EXERCISE BRIEF ::
With the pictures left out, transcribe exactly the lines from the one with "Instruction: Click the" through the end of the data.

Stored data
◆ ◆ ◆ ◆ ◆

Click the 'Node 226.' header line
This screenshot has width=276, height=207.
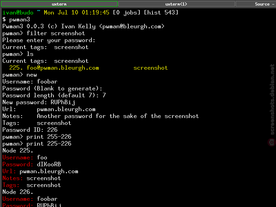[x=18, y=192]
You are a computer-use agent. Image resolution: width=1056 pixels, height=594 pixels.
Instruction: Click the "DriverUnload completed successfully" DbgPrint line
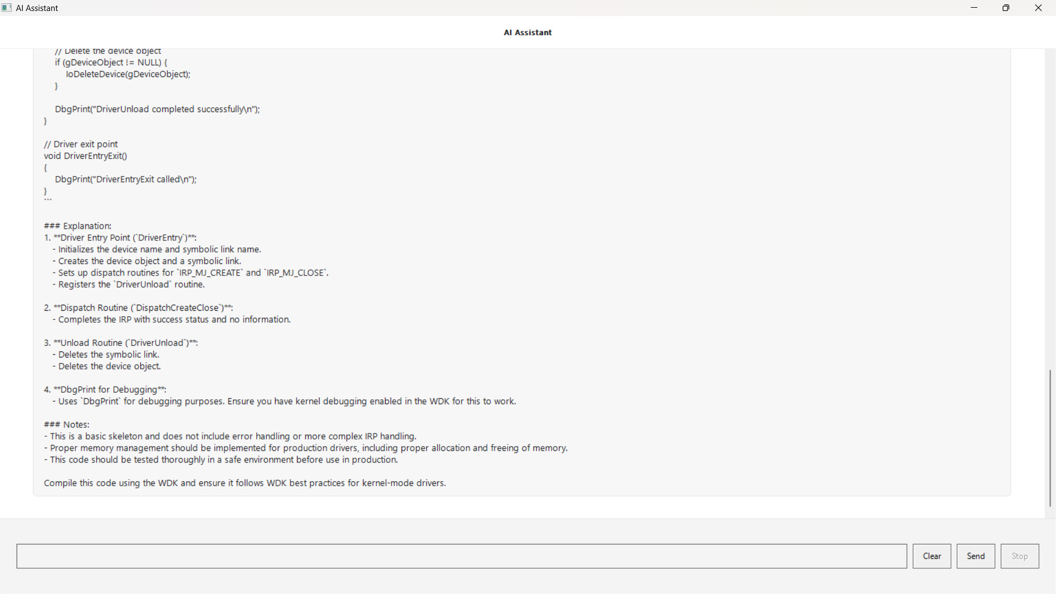coord(157,109)
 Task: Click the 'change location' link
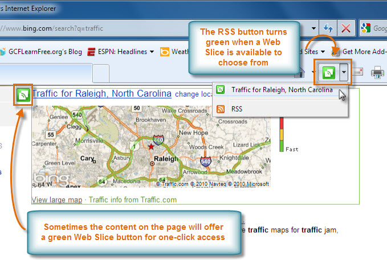(x=193, y=94)
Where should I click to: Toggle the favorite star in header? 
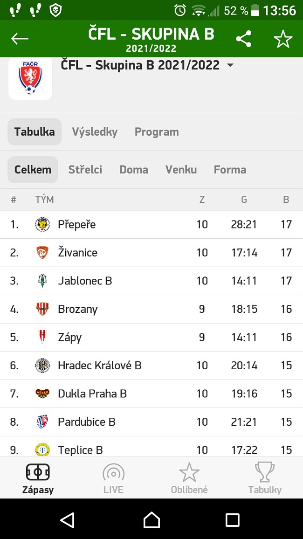(x=282, y=39)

◆ ◆ ◆ ◆ ◆

ANSWER TO THIS PROBLEM ::
Instruction: Click the "DriverUnload completed successfully" DbgPrint line
coord(157,109)
 Task: Click the 'change location' link
(x=193, y=94)
Where should I click to: Toggle the favorite star in header? 
(x=282, y=39)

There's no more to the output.